Task statement: Everything from the first line of the material below through the line containing "Select the 12.01.2013 date row" must be retyped exactly, and nothing past it.

Provided data:
——————————

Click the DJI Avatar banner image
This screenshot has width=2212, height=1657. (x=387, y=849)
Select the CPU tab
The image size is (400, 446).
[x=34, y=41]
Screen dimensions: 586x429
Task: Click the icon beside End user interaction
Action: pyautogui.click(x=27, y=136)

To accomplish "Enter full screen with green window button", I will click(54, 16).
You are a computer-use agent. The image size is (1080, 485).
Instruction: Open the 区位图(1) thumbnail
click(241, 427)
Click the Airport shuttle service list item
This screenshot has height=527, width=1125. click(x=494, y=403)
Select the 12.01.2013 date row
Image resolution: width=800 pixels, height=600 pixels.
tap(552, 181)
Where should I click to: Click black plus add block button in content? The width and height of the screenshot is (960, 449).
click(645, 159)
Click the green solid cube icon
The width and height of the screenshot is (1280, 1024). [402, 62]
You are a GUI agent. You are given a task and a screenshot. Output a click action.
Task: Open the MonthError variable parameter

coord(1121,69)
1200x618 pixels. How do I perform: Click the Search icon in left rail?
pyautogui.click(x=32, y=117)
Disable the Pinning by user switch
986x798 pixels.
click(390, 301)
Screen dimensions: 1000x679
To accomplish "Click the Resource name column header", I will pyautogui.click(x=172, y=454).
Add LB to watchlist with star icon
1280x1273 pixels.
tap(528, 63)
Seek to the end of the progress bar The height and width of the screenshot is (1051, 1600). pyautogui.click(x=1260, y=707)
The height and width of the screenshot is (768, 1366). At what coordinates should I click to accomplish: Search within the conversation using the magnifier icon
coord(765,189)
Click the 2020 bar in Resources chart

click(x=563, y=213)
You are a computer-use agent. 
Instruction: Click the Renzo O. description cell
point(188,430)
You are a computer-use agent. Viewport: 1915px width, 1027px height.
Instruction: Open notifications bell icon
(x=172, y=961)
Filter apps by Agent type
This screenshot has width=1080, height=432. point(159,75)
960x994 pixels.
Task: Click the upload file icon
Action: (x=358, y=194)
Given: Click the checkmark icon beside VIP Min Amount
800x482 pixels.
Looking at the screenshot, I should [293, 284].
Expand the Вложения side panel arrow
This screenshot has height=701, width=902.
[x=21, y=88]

——————————

Expected answer:
Click the DJI Avatar banner image
This screenshot has width=2212, height=1657. (x=387, y=849)
Select the CPU tab
The image size is (400, 446).
[x=34, y=41]
Screen dimensions: 586x429
Task: Click the icon beside End user interaction
Action: pyautogui.click(x=27, y=136)

To accomplish "Enter full screen with green window button", I will click(54, 16).
You are a computer-use agent. The image size is (1080, 485).
Instruction: Open the 区位图(1) thumbnail
click(241, 427)
Click the Airport shuttle service list item
This screenshot has height=527, width=1125. click(x=494, y=403)
Select the 12.01.2013 date row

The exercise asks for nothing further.